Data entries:
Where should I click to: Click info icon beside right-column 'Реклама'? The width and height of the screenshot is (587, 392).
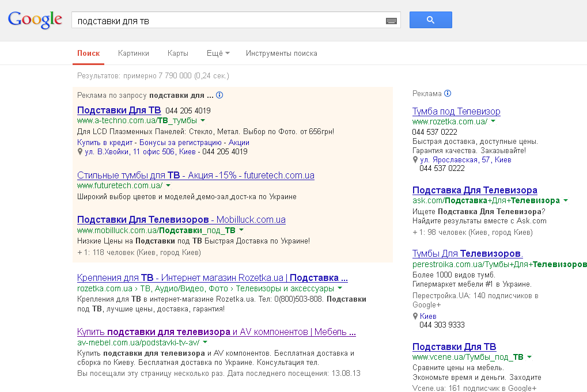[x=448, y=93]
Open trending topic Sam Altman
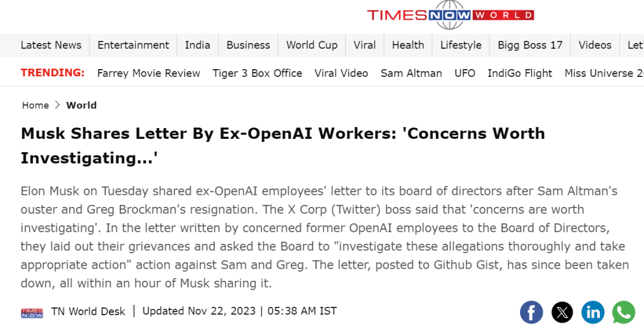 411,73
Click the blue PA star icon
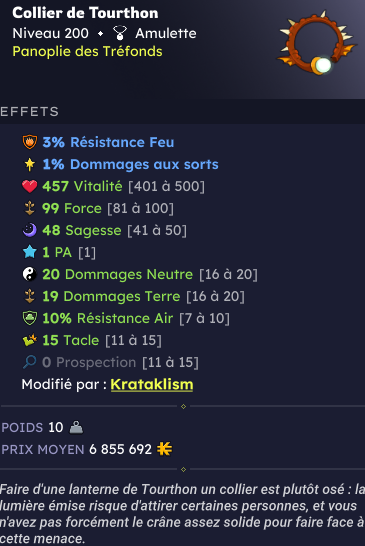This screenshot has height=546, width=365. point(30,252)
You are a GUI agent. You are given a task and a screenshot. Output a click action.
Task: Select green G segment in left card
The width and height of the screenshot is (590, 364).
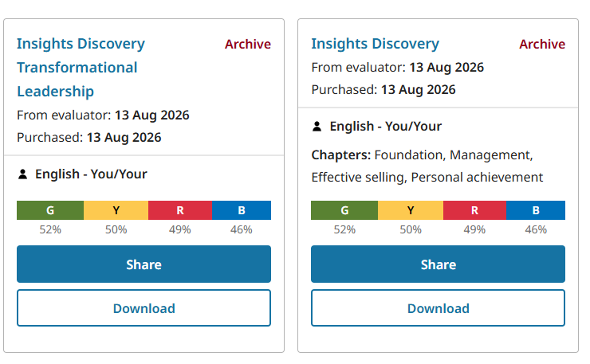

**Exercise goal**:
Write out again, exactly, each line from the one containing "Click the blue PA star icon" through the last line of the entries, and omit every picture.

**Output for this exercise**:
Click the blue PA star icon
This screenshot has height=546, width=365. point(30,252)
You are a GUI agent. You are given a task and a screenshot. Output a click action.
Task: Select green G segment in left card
The width and height of the screenshot is (590, 364).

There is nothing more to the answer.